Potential Effects of Climate Change on the Biodiversity and Productivity of Ecosystems.

Research will include new activities on two topics of urgency: (1) vulnerability of coastal ecosystems, both terrestrial and aquatic, to climate-related changes, including sea-level rise, increased sedimentation and runoff, increased storm frequency or intensity, saltwater intrusion, and oceanic warming; and (2) warming-induced changes in high-latitude and high-elevation ecosystems, including changes in species composition, alterations in the timing of water availability, migration of the tree line, retreat of glaciers, and loss of permafrost and sea ice. Both these topics require additional research on underlying ecological processes and development of models linking geophysical and ecological phenomena.

Integration of Water Cycle Observations, Research, and Modeling.

The FY 2008 interagency priority for the global water cycle is the initiation of a multi-year activity that is planned to include a series of integrated projects, each building upon the experience gained from previous years. FY 2008 activities will focus on a few regional case studies in which both models and measurements will be used to develop closure in the terrestrial water cycle budget for those regions. This multi-agency CCSP project will utilize existing regional sites to improve observational capabilities (surface, subsurface, and remote sensing). A range of climate zones will be considered to provide a suitable research framework that concurrently addresses climate/water cycle science and water resource management issues. Enabling links with other projects will be explored through the Hydrological Information System portal, including data/product delivery to the National Integrated Drought Information System (NIDIS). In future years, an expansion in scope is envisaged to encompass time scales from seasonal to interannual and spatial scales from local to regional to global. This activity is designed to benefit both the broader research community as well as the operational applications community through a more accurate quantification of the water cycle and improved mathematical formulations of physical processes. Results will be incorporated into climate and hydrologic prediction models.

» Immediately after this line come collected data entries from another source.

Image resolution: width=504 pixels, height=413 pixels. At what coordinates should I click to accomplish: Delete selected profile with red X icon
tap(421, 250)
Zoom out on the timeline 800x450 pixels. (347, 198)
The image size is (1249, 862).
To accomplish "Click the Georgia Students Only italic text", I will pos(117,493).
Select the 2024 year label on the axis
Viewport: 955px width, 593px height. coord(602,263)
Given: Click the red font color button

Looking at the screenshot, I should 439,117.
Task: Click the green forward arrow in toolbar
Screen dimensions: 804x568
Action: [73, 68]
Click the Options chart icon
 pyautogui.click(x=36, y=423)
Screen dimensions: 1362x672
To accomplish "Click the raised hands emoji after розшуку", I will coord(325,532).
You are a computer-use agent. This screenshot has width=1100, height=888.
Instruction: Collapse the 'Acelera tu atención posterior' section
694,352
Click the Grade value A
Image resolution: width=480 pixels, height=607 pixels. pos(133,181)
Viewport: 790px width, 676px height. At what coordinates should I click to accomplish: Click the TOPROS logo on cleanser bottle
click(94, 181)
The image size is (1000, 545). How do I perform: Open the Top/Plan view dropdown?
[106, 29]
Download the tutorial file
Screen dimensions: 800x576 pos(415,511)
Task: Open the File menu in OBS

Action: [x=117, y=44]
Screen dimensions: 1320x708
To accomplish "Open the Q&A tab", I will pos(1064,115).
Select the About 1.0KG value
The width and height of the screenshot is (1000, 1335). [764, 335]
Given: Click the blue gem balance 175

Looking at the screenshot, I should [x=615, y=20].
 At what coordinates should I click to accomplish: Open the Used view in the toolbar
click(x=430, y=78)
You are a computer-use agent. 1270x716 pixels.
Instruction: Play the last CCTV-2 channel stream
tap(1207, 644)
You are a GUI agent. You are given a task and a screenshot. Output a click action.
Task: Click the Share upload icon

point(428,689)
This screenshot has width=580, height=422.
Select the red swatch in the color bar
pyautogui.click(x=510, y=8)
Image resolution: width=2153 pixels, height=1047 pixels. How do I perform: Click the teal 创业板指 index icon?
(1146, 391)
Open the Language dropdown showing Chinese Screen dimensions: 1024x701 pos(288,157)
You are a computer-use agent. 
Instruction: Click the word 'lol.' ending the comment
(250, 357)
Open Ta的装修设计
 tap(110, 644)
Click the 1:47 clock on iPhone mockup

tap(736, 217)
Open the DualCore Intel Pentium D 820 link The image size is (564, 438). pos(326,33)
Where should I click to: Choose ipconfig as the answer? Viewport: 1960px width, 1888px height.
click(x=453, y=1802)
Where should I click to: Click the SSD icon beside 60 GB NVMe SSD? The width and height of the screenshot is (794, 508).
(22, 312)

Land-Use and Land-Cover Change and Climate: Interactions and Critical Observations.

Land-use and land-cover priorities include understanding historic, current, and potential future land-use and land-cover change patterns, dynamics, and drivers; understanding the mutual effects and feedbacks between climate variability and land use/land cover; and forecasting environmental, social, economic, and human health consequences. All of these land-use and land-cover change priority issues directly influence climate by affecting atmospheric trace gas composition and surface reflectance, and are thus critical to a broad spectrum of CCSP interests. The collection, archiving, and subsequent scientific use of global Landsat data from 2005 to 2006 is a priority for FY 2008, through the "mid-decadal Landsat data collection effort." The FY 2008 priority also includes support for the Landsat Data Continuity Mission that is under development to continue the collection of global Landsat data. Without these satellite observations, the current pace of discovery and innovation in global land-use and land-cover change climate research would not be possible.

Coping with Drought through Research and Regional Partnerships.

Building trust and collaborative efforts with stakeholders to help them take advantage of climate information, especially in the area of drought planning, is a long-term effort that requires consistent and continual interactions. Research in this area will focus on the development of methods, models, and mechanisms for integrating climate information into analyses of the social and economic ramifications of drought as well as the policy and decisionmaking processes in the face of drought. Scientific data products will include paleoclimatic and historical information about drought and its impacts, seasonal-to-interannual scale observations and predictions of drought, and longer term projections of decadal-to-centennial scale variability and change. Social and economic impact analyses including historical perspectives and near-term trends such as projections of water conflicts, water demand, population changes, and land-use changes will be used to augment the physical science analyses. This effort is linked to NIDIS.